WHAT IS EXPECTED: Return each line of the entries below that contains the string "Task", reproducing every such line in full.

EXTRACTED MATERIAL:
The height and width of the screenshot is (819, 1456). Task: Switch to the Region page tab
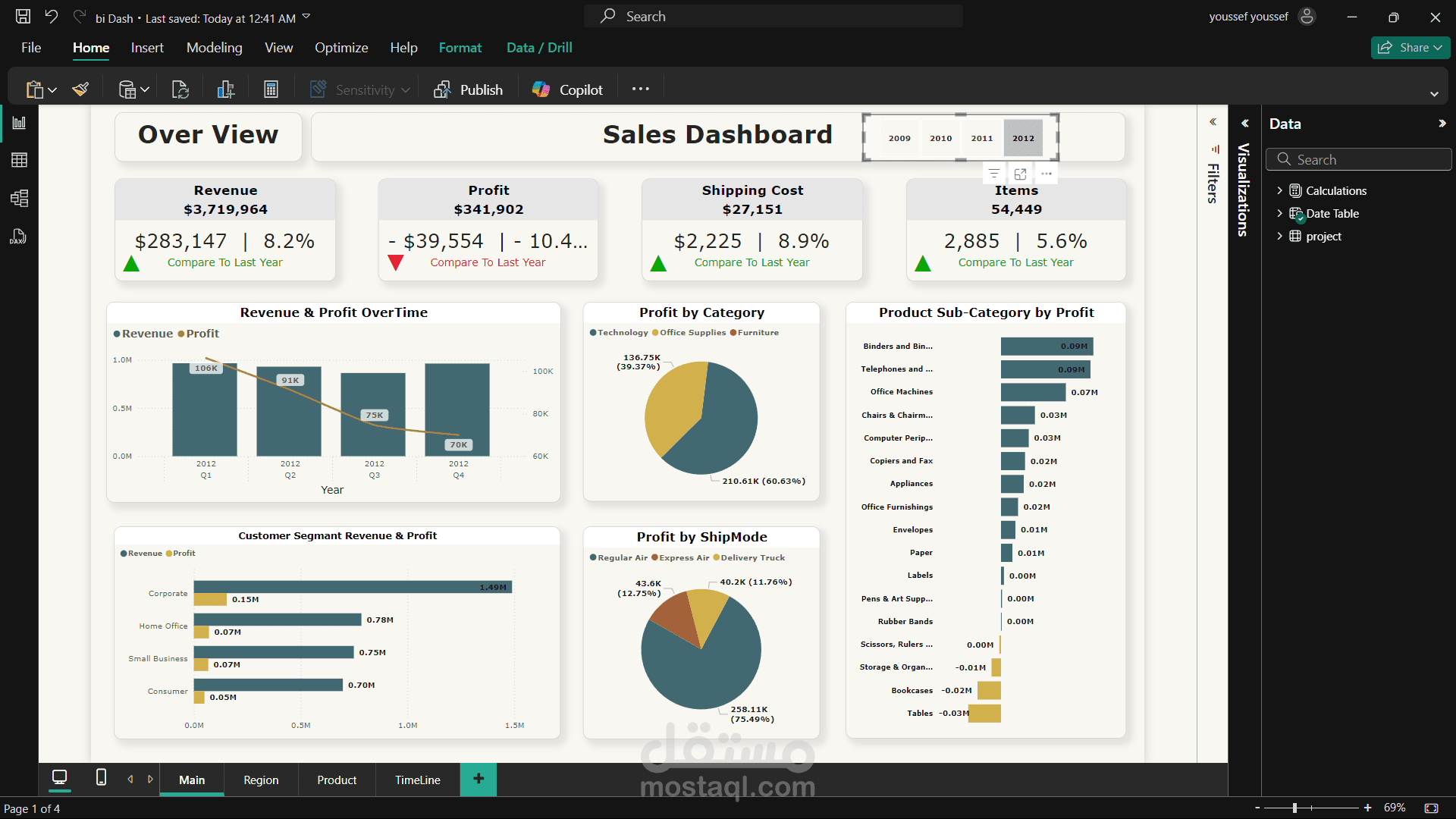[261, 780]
...
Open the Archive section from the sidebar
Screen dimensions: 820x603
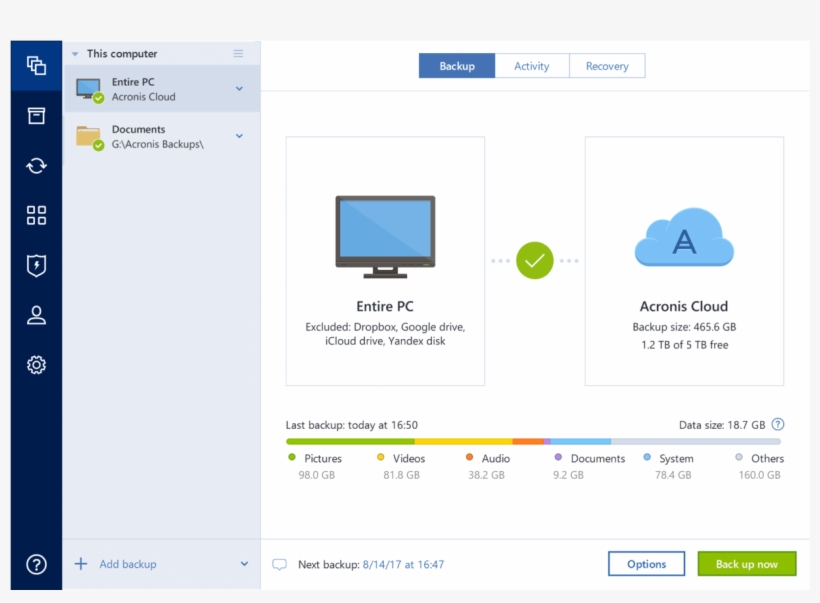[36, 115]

REPLY TO THE EXERCISE:
The height and width of the screenshot is (819, 1456). Task: Switch to the Region page tab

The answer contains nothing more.